Training Dynamics Across Model Sizes

Updated 4 February 2026

Training dynamics across model sizes are characterized by scaling laws that yield universal loss curves when compute and loss are normalized.
Methodologies leverage curriculum alignment and teacher-student frameworks to control learning phases and emergent representational shifts.
Research indicates larger models memorize data faster and achieve higher generalization thresholds through optimized architecture and compute-efficient designs.

Training dynamics across model sizes refer to the evolution of loss, internal representations, optimization trajectories, emergent functional capacities, and stability during the training of neural networks, with a particular focus on how these properties are controlled, shaped, or predicted by parameter count and associated scaling laws. This topic encompasses both practical regimes (e.g., compute-constrained scaling) and theoretical frameworks (e.g., teacher-student models, power-law universality). Research has established that while scaling up size amplifies memorization speed, capacity, and generalization, critical qualitative changes often arise not from model size alone, but through the alignment between curriculum, architecture, and training schedule.
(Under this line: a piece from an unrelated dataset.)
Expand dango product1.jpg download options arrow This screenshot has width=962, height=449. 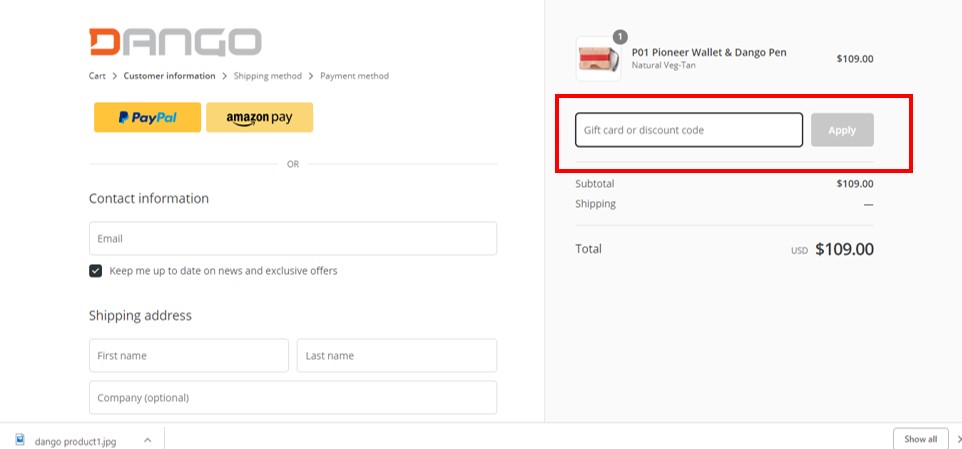click(x=147, y=440)
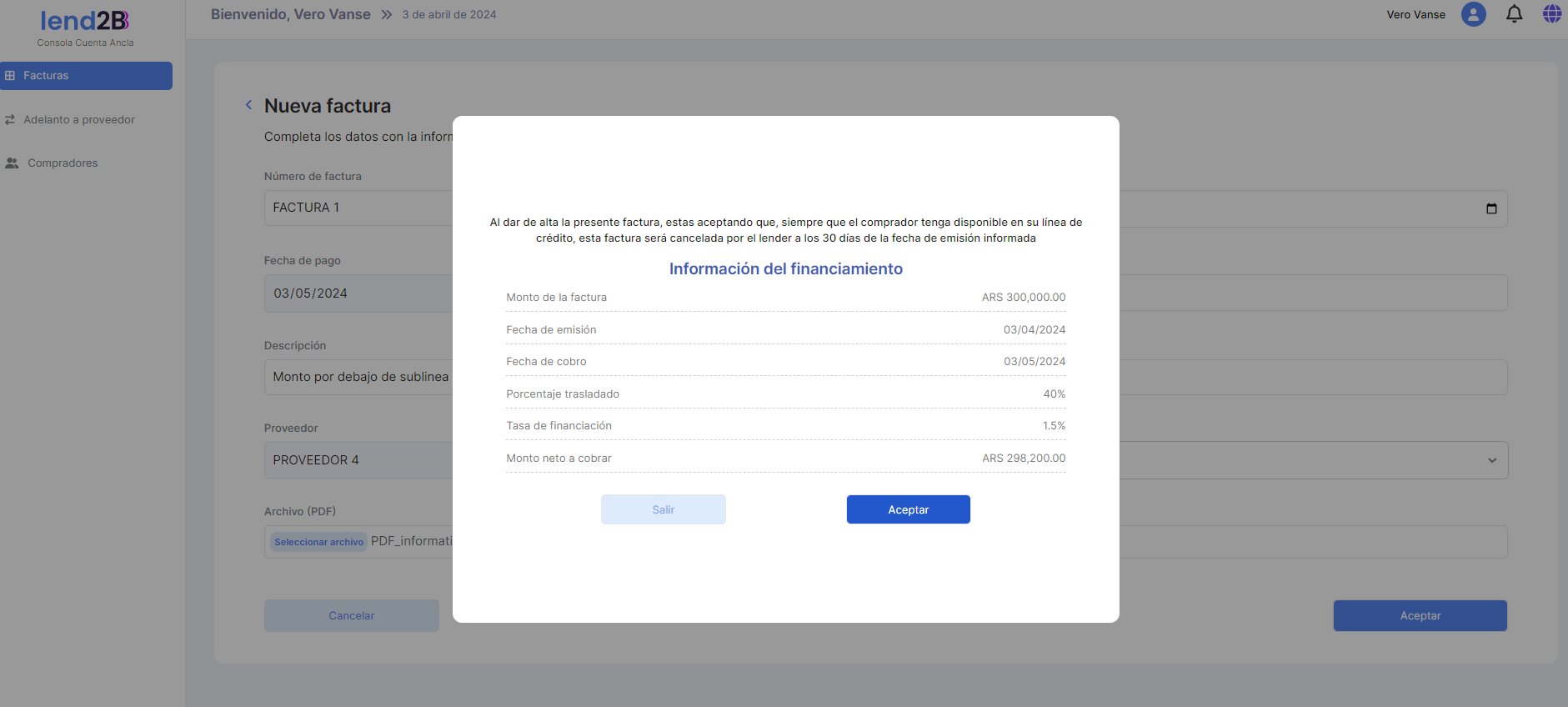Click the back arrow beside Nueva factura
The height and width of the screenshot is (707, 1568).
click(248, 105)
1. Scaling Laws and Universal Loss Dynamics

Empirical and theoretical studies have established that, for a given architecture and data distribution, final model performance exhibits predictable scaling with both parameter count $N$ and training time or token count $D$ —typically as power laws of the form

$L(N, D) = E + A N^{-\alpha} + B D^{-\beta}$

where $E$ is the irreducible loss, $A, B, \alpha, \beta$ are constants determined by architecture and data (Bordelon et al., 2024, Inbar et al., 2024).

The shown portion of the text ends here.